FEW would dispute the claims of those touting the innovative and refreshing act Be Charlotte for superstar status.

The exceptional talent Charlotte Brimner fronts the Dundee three-piece with an assurance and drive that is somewhat frightening for a girl with so many years in the industry still ahead of her.

Her confidence will only grow as their infectious material spreads over the airwaves and in sold-out venues, with PJ Molloys in Dunfermline playing host on Thursday 16 this month.

Combing a contrasting mix of hip hop, electronics and digital technologies, the unique trio's name is quickly rolling off tongues across the UK and overseas.

Fresh from a tour of South East Asia and European winter festivals, they returned to Scotland for the release of their latest single 'One Drop'.

"I think most people could understand me! At least I hope so anyway," a confident Charlotte remarks on taking her broad Dundonian accent - which serves as a splash of ice water to the face to awaken you from a comfort found through the toe-tapping opening beatboxing loop on the track - to Asian and European ears.

Charlotte told Press:On: "I can adjust my accent, but I still kept it very Scottish! It was a really good experience to do some gigs in those places and get a feel of all the different cities we visited. It was obviously so different to the gigs we've done at home.

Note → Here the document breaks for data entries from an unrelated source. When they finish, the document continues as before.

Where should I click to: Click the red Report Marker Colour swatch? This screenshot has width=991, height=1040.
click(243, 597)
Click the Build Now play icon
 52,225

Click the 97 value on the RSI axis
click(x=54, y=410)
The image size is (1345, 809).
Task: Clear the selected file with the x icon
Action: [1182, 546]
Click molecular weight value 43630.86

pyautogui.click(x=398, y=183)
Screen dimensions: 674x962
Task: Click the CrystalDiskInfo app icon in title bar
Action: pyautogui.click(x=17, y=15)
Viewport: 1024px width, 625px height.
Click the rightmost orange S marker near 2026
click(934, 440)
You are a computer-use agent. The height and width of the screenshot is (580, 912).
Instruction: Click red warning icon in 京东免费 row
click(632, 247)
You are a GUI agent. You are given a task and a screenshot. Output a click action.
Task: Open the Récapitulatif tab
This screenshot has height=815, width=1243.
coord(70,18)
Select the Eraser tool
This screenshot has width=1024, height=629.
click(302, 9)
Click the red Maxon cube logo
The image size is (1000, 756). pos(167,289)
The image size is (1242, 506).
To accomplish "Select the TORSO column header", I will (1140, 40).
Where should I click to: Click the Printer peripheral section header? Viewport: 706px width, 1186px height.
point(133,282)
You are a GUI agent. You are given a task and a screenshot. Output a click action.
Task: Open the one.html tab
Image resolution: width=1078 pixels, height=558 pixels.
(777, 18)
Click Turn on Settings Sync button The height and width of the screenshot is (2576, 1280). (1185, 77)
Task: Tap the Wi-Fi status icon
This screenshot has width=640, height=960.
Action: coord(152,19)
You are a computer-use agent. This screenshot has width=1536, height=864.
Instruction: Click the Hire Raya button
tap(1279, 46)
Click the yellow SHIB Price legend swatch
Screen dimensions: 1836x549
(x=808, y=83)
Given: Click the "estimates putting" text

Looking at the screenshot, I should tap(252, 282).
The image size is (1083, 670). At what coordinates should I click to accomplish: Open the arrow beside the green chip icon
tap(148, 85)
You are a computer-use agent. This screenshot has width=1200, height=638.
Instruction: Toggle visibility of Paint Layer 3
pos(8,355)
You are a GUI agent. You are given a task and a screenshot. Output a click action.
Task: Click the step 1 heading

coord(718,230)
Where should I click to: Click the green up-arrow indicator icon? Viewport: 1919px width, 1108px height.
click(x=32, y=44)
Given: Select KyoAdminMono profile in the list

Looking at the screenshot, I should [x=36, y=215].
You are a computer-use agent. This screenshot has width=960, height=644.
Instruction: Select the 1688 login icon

"It's always quite a scary thing releasing a new song, especially at the start of the year. One Drop is a little bit different to the other songs we've released, so I was a little bit apprehensive about it. People do seem to be enjoying it though, and it's always really nice reading so many positive comments from so many different people."

It's not just fans who have been quick to praise Be Charlotte's stock, with eyes at BBC Radio 1 playing the single on their air for its premiere.

Impressing the Scottish Alternative Music Awards is no easy task, yet they managed to do just that by winning the Best Electronic Act of the year.

This girl is a star. Make no mistake.

"When we were away on our European tour we done a show on FluxFM, a massive German radio station, and it's going be played on Austrian radio too," Charlotte adds.

"From the outside, it does look like we've made a lot of progress in a short time. But to me, I've been working on this for the past four or five years now. I'm really excited for this year."

Starting off with an acoustic guitar in her hand at the age of 14, the now 19-year-old is supported by James Smith (keyboard and bass) and David Calder (drums).

She has now abandoned her original guitar beginnings and the memories of learning the violin, to little success, are now well in the past.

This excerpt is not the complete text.